• **EXERCISE**:
Print every line of the listing below verbatim, but omit the pictures.

──────── EXERCISE MATERIAL

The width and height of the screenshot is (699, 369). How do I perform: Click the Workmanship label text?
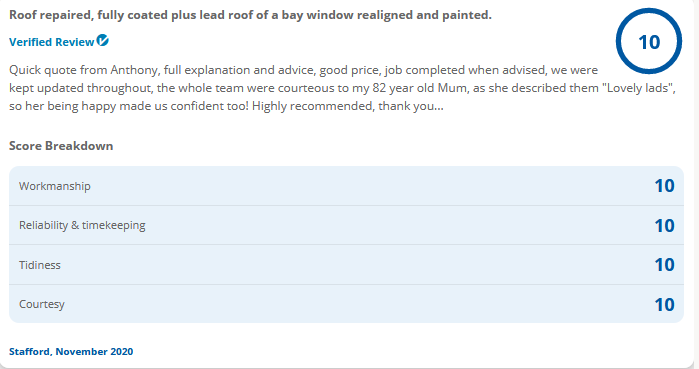pos(54,186)
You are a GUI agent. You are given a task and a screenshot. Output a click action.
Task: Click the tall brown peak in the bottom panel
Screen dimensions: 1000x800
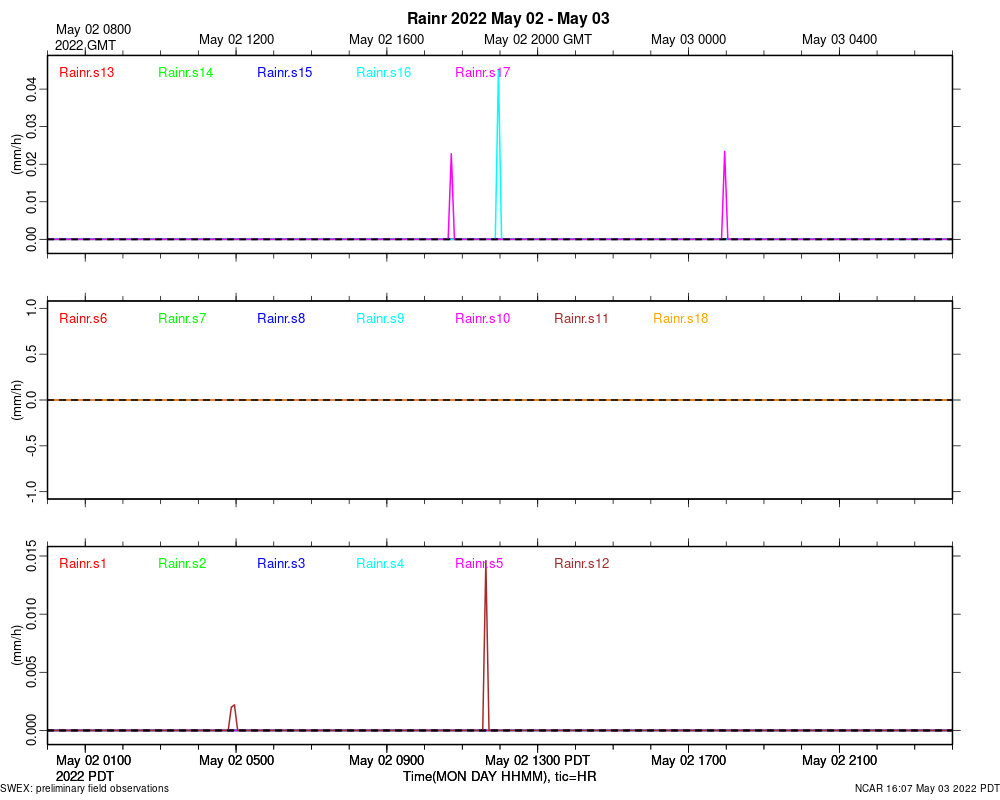(486, 644)
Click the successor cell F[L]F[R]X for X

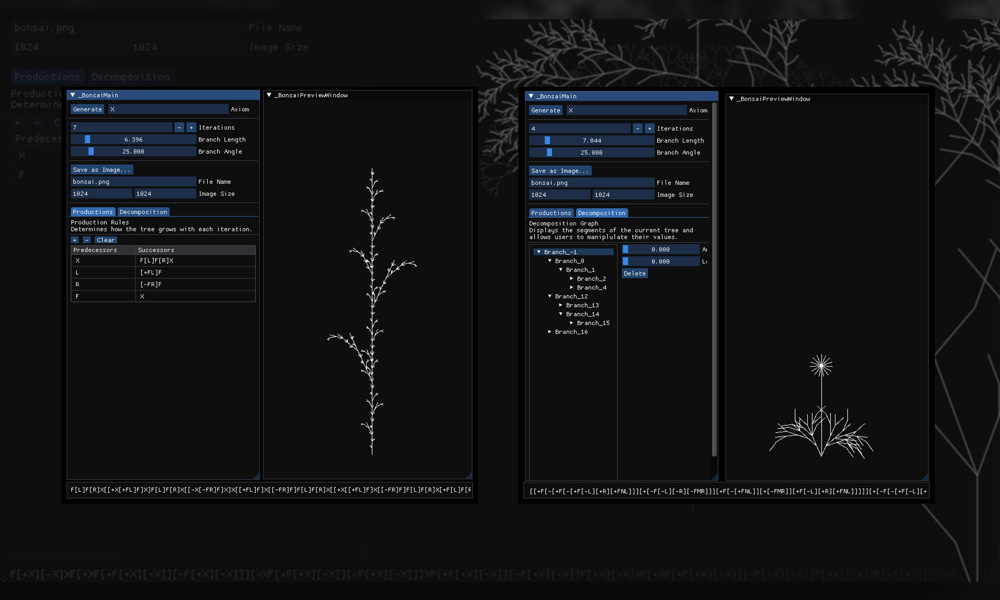coord(195,261)
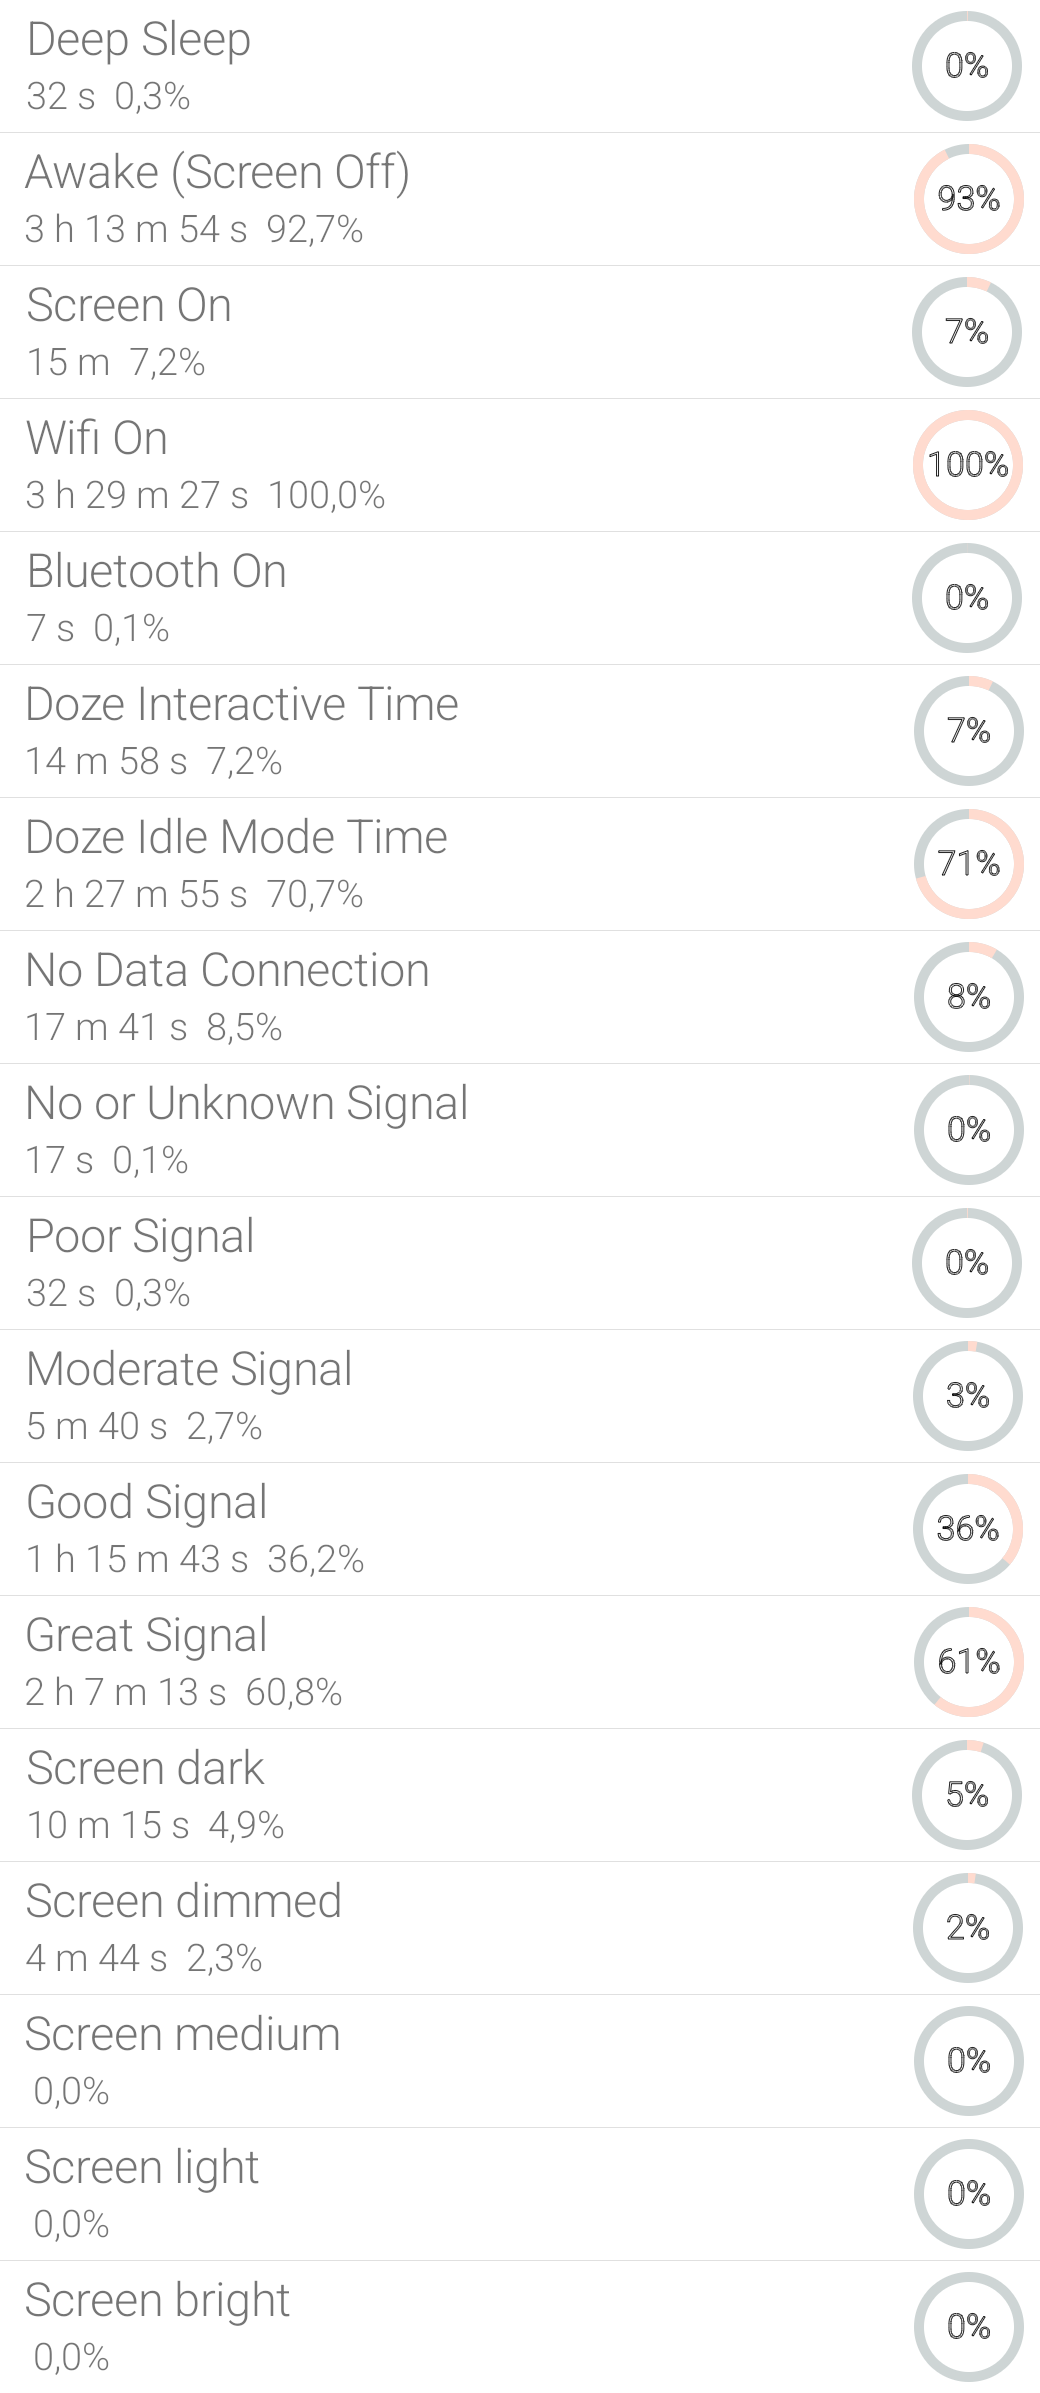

────────────────

• **CORRECT OUTPUT**:
The width and height of the screenshot is (699, 369). How do I perform: Click the Workmanship label text?
pos(54,186)
You are a GUI agent. You are given a task and a screenshot. Output a click action.
Task: Click the tall brown peak in the bottom panel
Screen dimensions: 1000x800
(486, 644)
Click the successor cell F[L]F[R]X for X

coord(195,261)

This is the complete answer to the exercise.